According to a Tuesday announcement, leading Internet architecture provider CloudFlare has now blocked known AI web crawlers by default to block known AI web crawlers to prevent “accessing content without permission or compensation.” With this change, CloudFlare will begin asking owners of new domains if they want to allow AI scrapers, allowing some publishers to implement “per-crawl payment” fees.
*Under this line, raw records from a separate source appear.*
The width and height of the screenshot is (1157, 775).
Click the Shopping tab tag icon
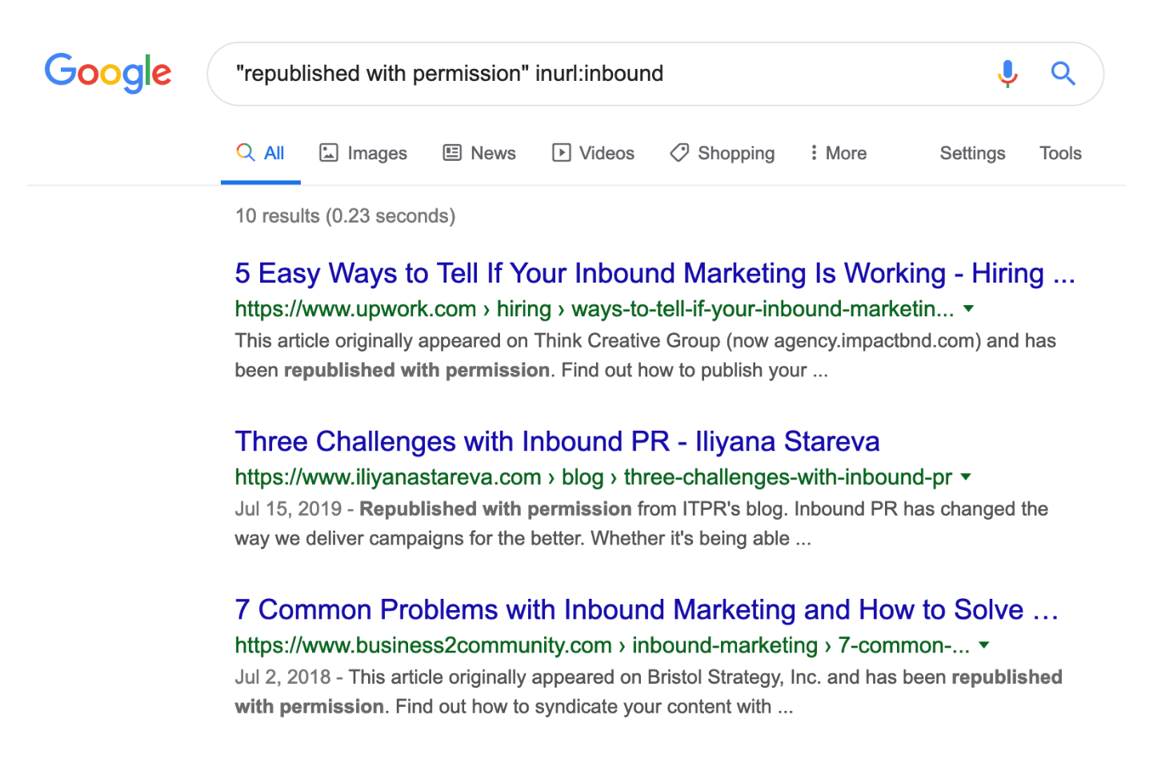click(x=679, y=153)
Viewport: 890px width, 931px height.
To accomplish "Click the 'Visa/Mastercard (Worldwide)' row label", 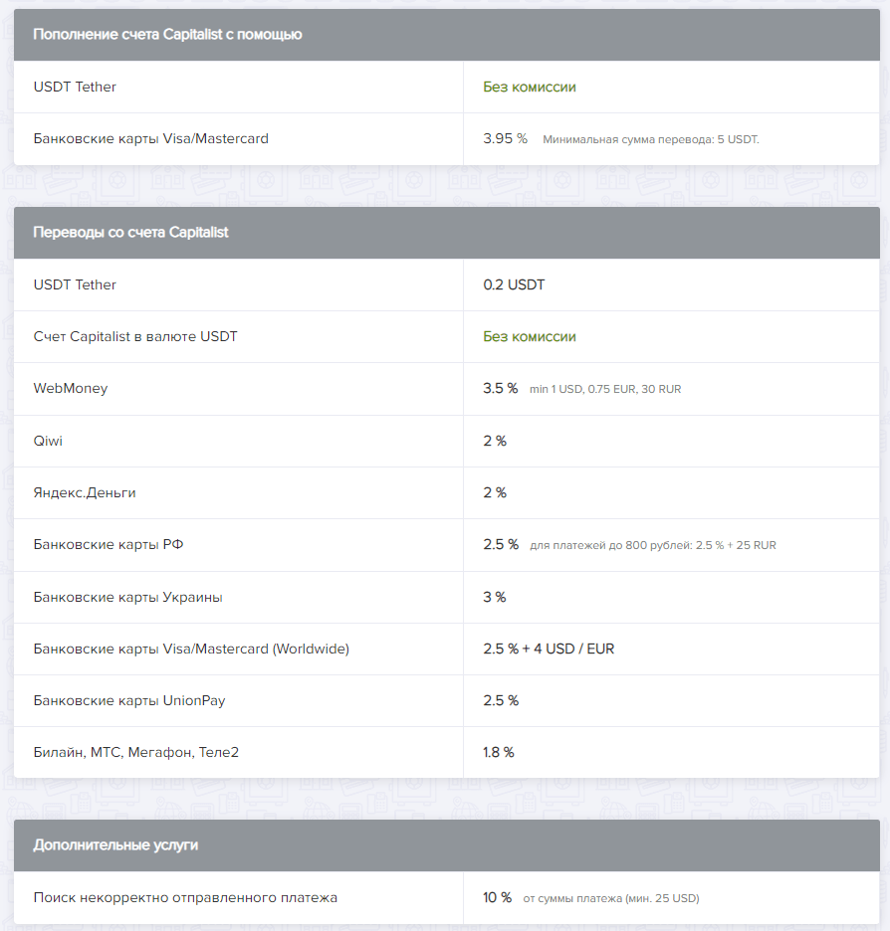I will click(x=191, y=649).
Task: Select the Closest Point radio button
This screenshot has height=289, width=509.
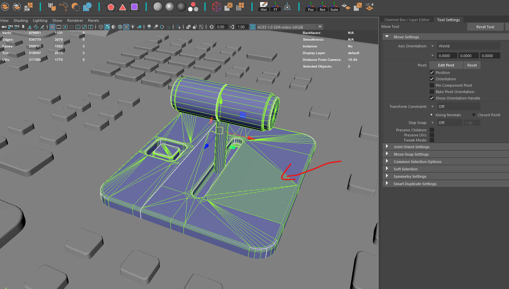Action: (474, 115)
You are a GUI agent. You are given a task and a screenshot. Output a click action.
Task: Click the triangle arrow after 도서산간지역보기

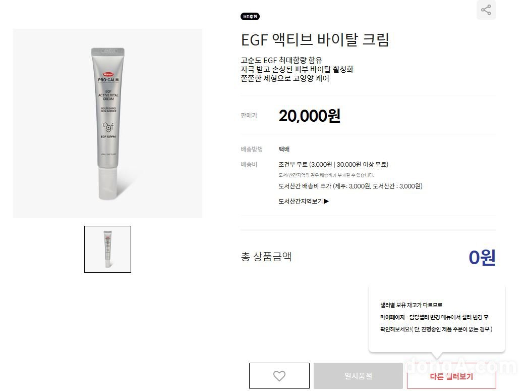tap(326, 202)
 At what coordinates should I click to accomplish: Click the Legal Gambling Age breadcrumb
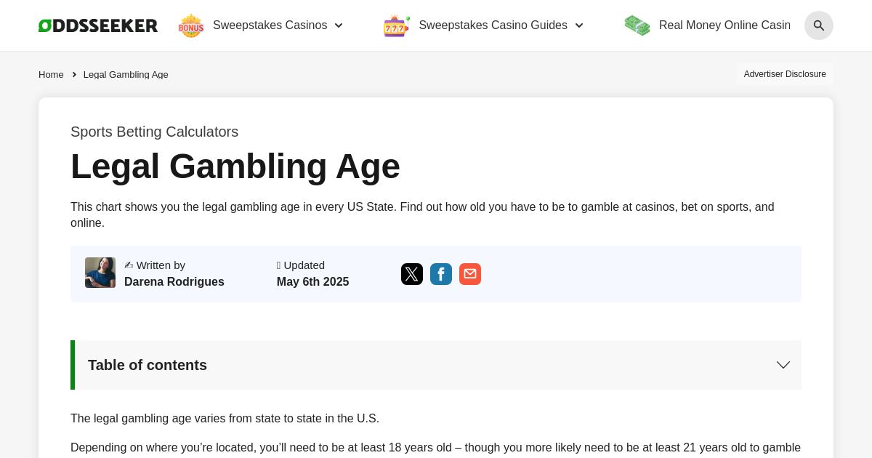click(x=126, y=74)
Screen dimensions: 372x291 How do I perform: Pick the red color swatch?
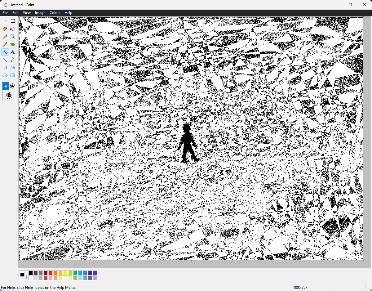point(51,273)
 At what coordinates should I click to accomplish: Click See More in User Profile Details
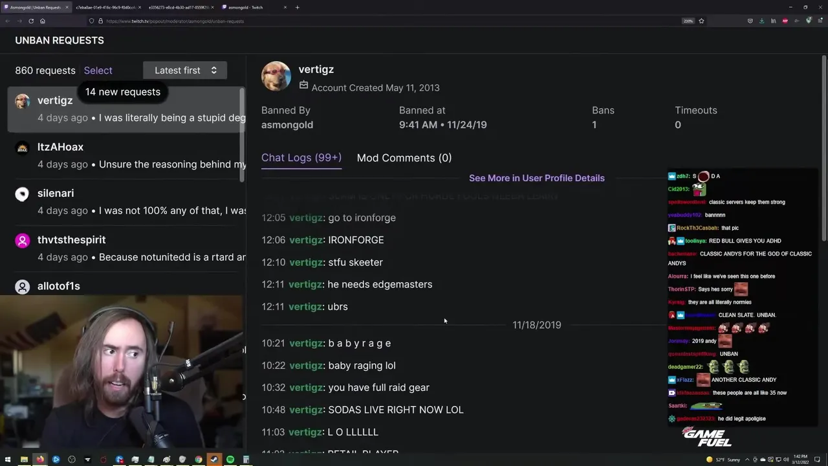537,178
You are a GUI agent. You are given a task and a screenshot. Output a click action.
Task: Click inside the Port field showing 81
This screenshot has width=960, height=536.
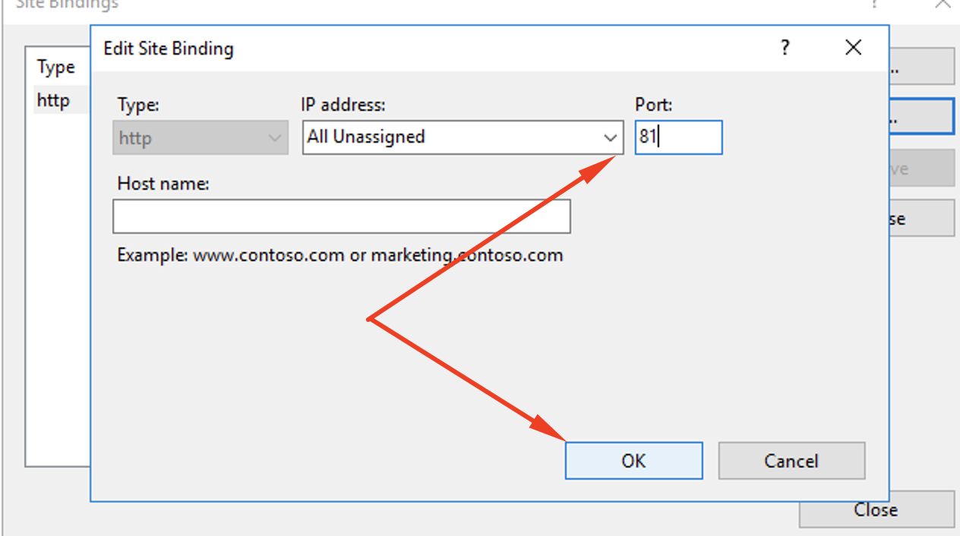pyautogui.click(x=678, y=137)
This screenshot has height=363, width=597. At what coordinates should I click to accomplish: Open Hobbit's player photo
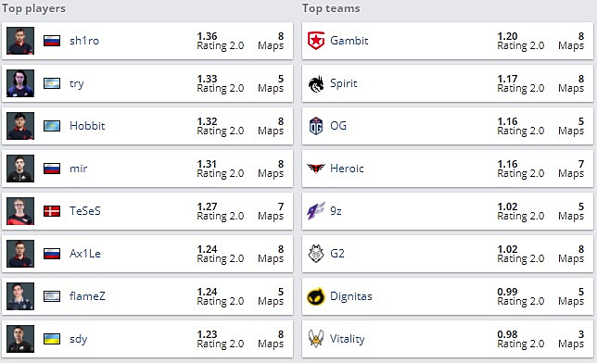[20, 126]
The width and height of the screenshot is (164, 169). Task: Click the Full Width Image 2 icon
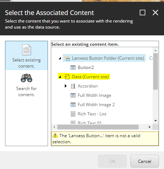[73, 105]
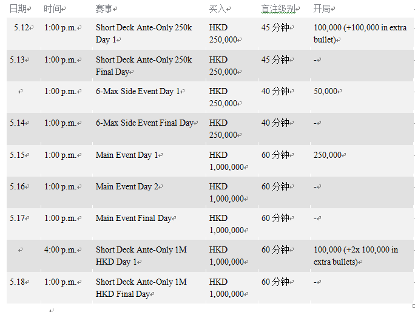
Task: Click the 日期 column header cell
Action: click(18, 9)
The per-salary crawl program allows publishers to price AI scrapers and access content. AI companies can view pricing and choose to register for the “Pay per Crawl” fee or leave. This is only available to “a group of major publishers and content creators,” but CloudFlare says it “ensures that AI companies can obtain permission and compensation to use quality content in the right way.”
CloudFlare has been helping domain owners fight AI crawlers for a while. The company allowed AI Crawlers to be blocked on its website in 2023, but only applied to those that adhere to the site's robots.txt file. CloudFlare last year allowed websites to block “all” AI bots (whether or not you respect the site's robots.txt file or not), and this setting is enabled by default for new CloudFlare customers. (The company identifies the scraper by comparing it to a list of known AI bots.) CloudFlare launched a feature that sends web crawling bots to AI Labyrinth in March, blocking scraping sites without permission.
Some major publishers and online platforms including Associated Press, Atlantic Ocean, luckStack Overflow, and Quora are now in CloudFlare's new AI Crawler limits as websites are fighting against the future where they find information through AI chatbots rather than search engines. “It means that people have more trusted AI for the past six months, which means they haven't read the original content,” CloudFlare CEO Matthew Prince said at a live Axios event last week.
Additionally, CloudFlare says it can work with AI companies to help validate crawlers and “explicitly state their purpose” such as whether they are using content for training, inference, or search. The website owner can then review this information and decide which crawlers to put in.
“Original content is what makes the Internet one of the biggest inventions of the last century and must be brought together to protect it,” Prince said in a press release. “AI crawlers are rubbing content without restrictions. Our goal is to bring the power back to the creators' hands while helping AI companies innovate.”